Exercise brief: The line containing "Viewport: 1209px width, 660px height." marks the start of the required copy, which runs to the final line of the entries; return those lines exactly, without any pictures.

=== Begin Enclosure ===

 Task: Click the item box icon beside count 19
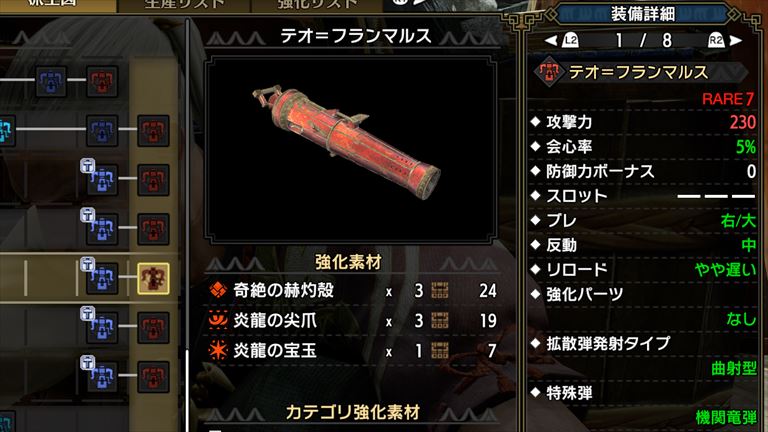click(x=439, y=321)
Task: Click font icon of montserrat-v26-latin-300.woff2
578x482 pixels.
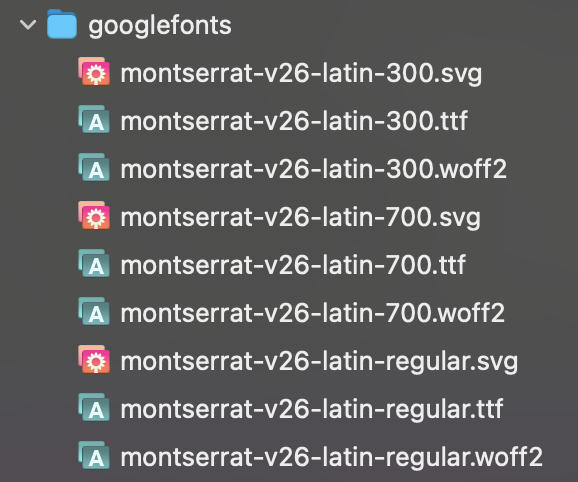Action: point(94,167)
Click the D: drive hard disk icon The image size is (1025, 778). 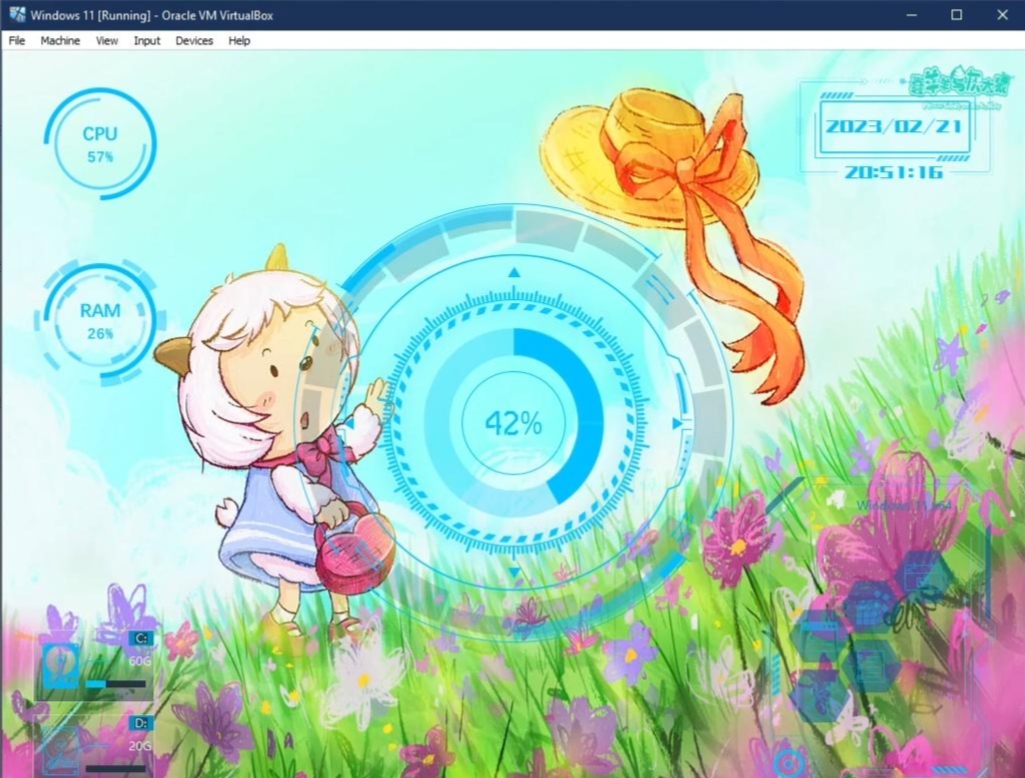point(62,750)
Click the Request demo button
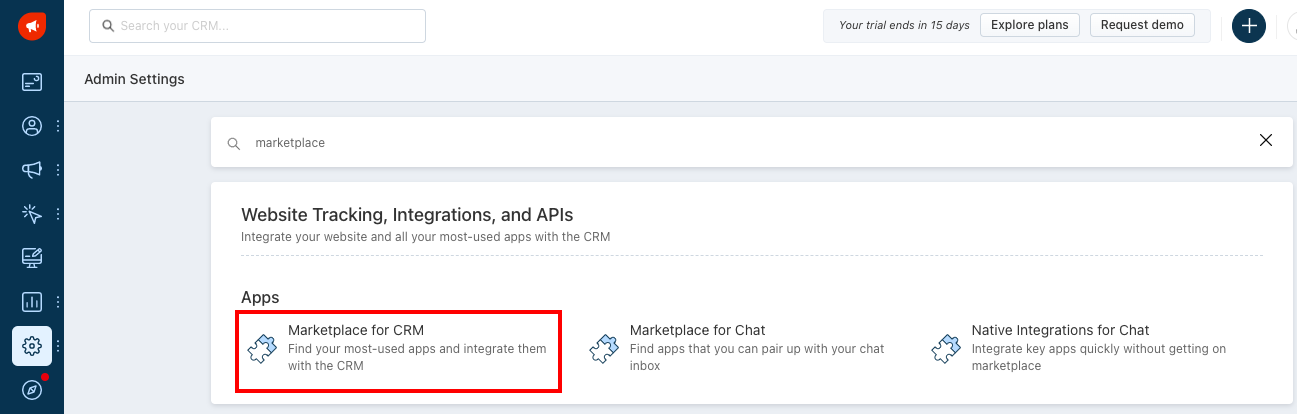 click(x=1142, y=25)
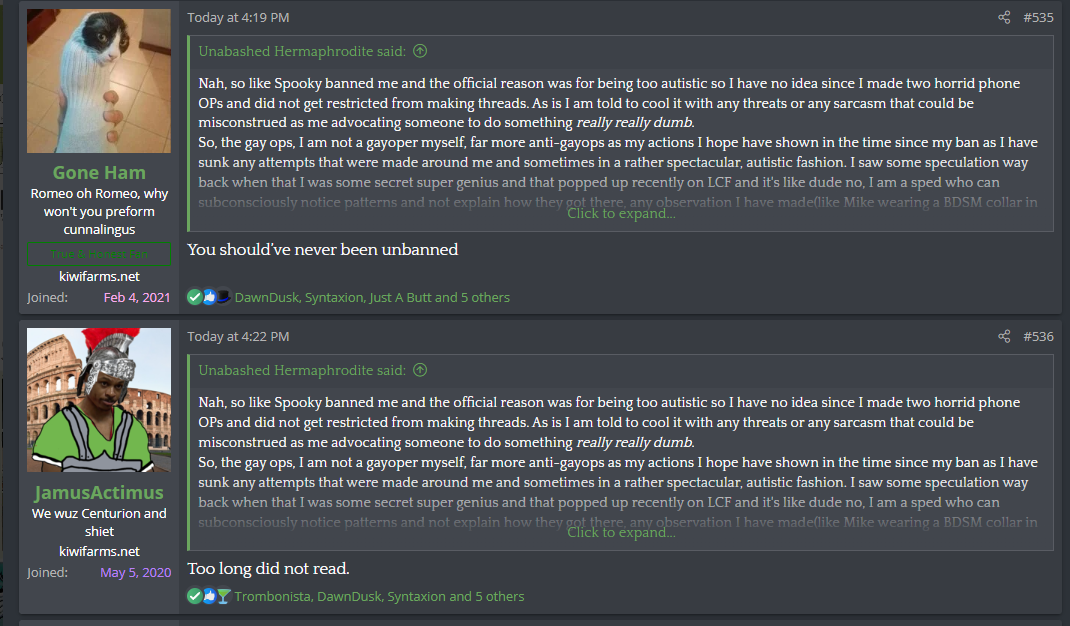
Task: Click reaction icons under JamusActimus's post
Action: [208, 596]
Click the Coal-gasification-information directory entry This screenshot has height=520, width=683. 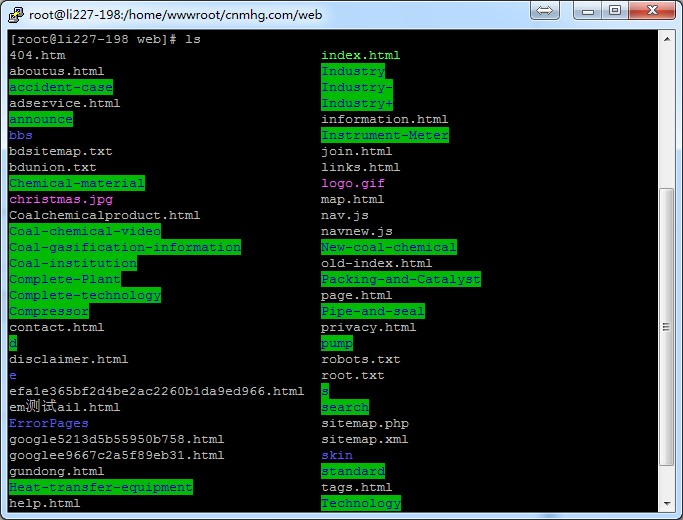point(124,247)
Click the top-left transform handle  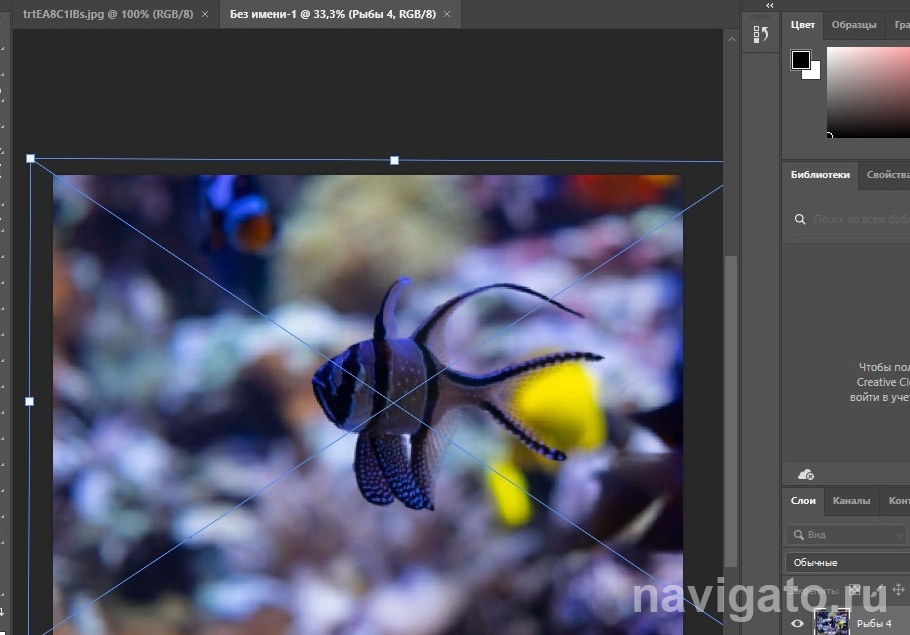coord(30,158)
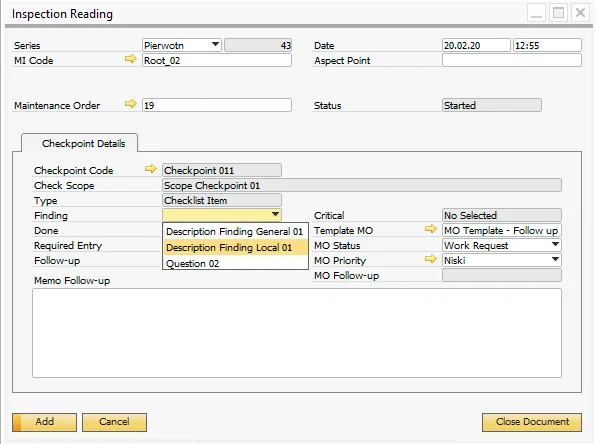Click the Add button
The height and width of the screenshot is (444, 596).
[44, 422]
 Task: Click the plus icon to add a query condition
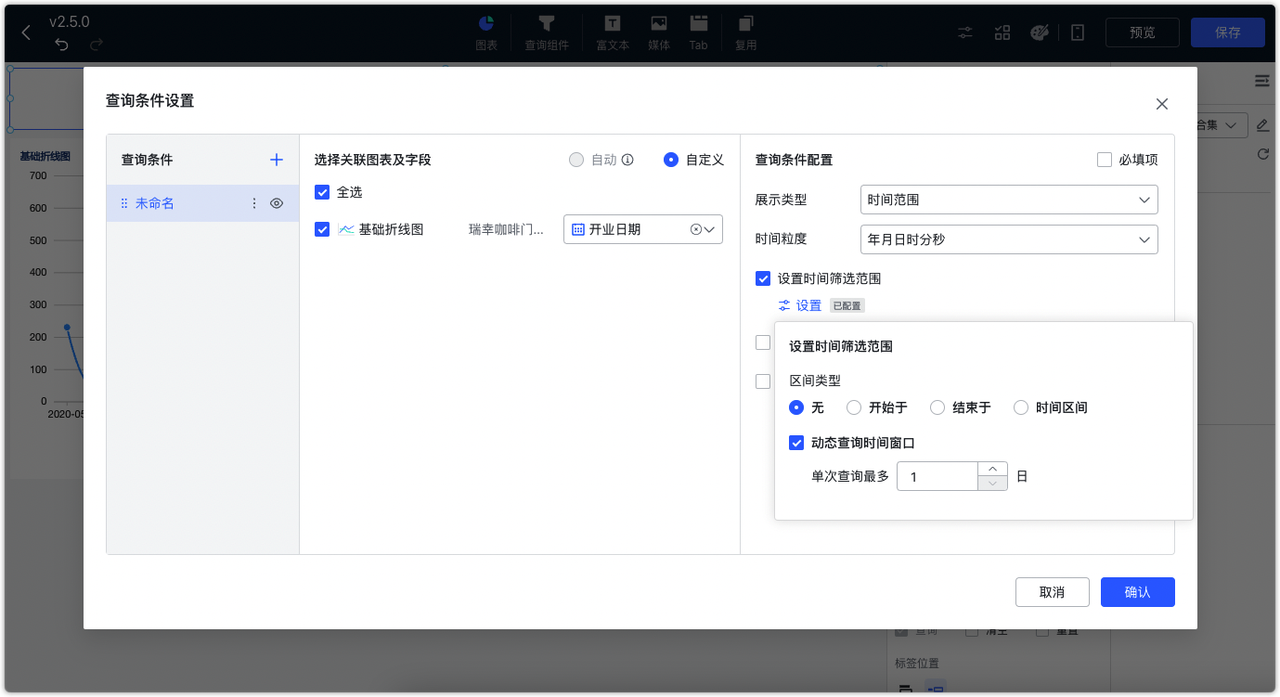pyautogui.click(x=276, y=160)
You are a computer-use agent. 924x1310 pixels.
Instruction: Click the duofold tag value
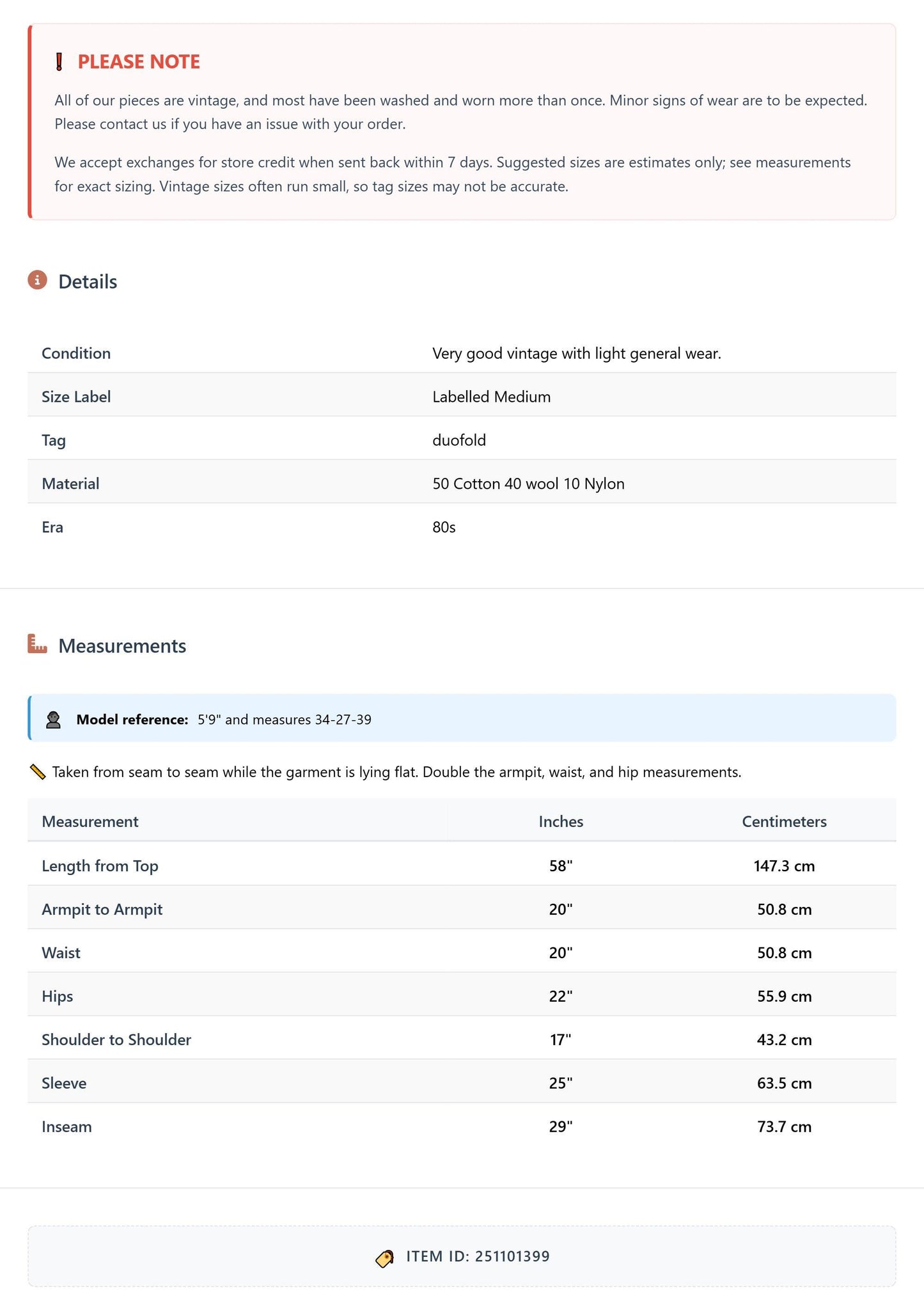point(459,440)
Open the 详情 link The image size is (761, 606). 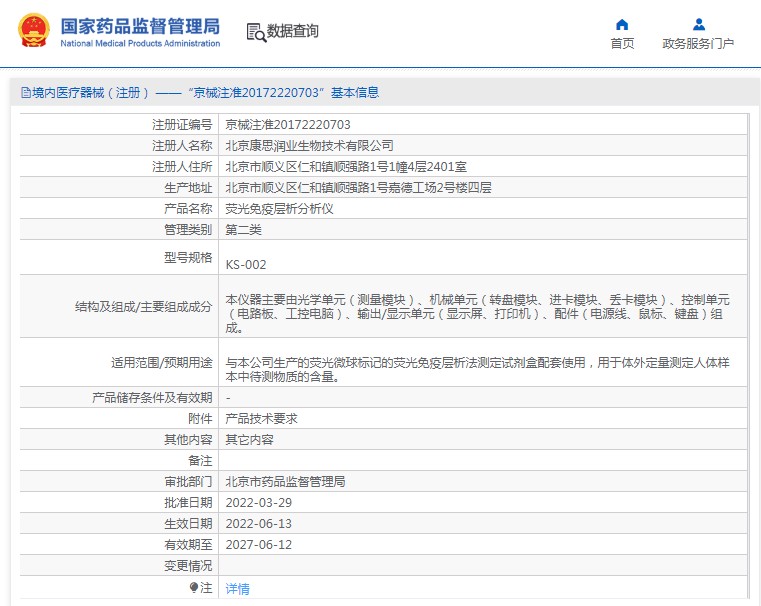[237, 589]
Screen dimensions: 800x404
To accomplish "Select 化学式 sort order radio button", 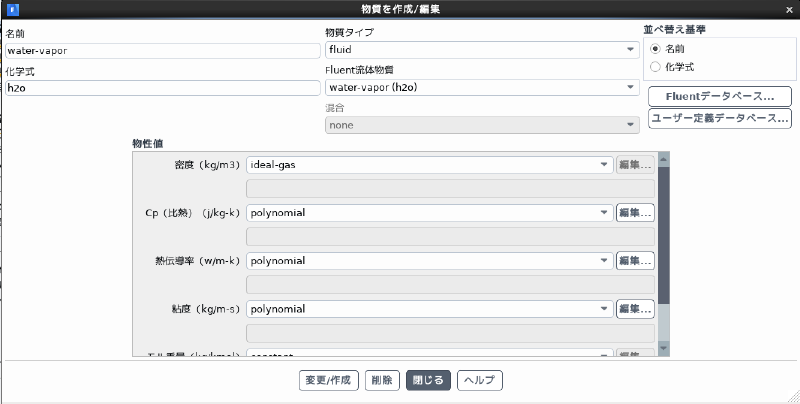I will (x=656, y=66).
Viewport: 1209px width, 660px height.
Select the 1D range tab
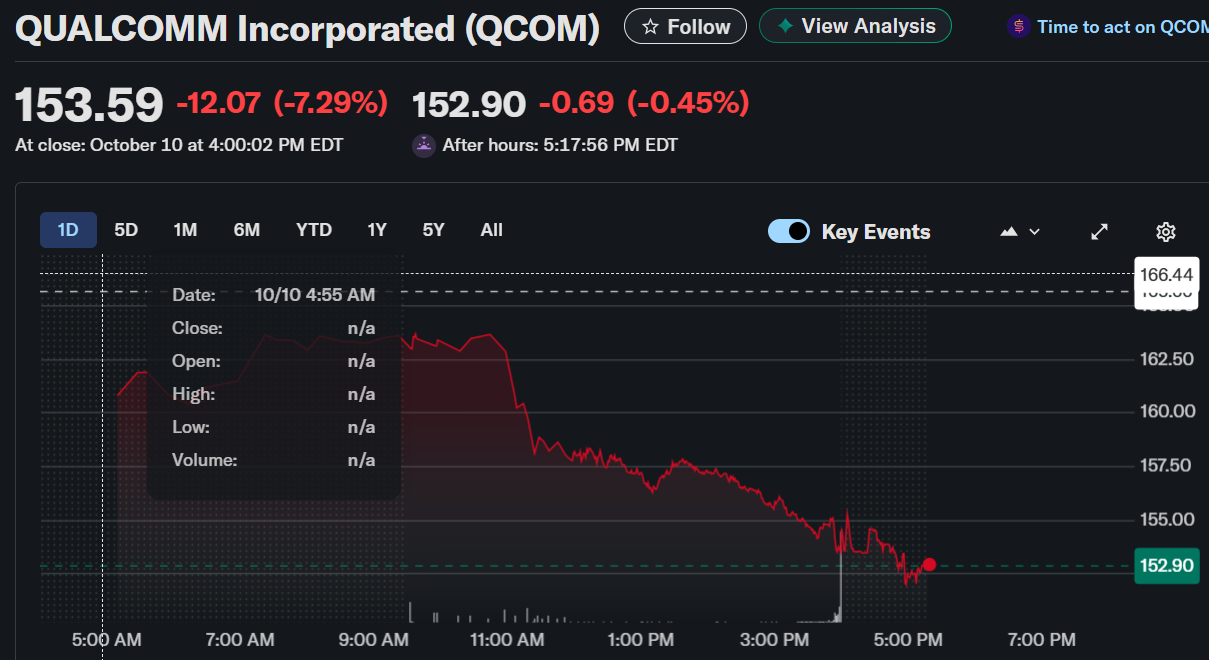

=== End Enclosure ===

Task result:
Viewport: 1209px width, 660px height.
Select the 1D range tab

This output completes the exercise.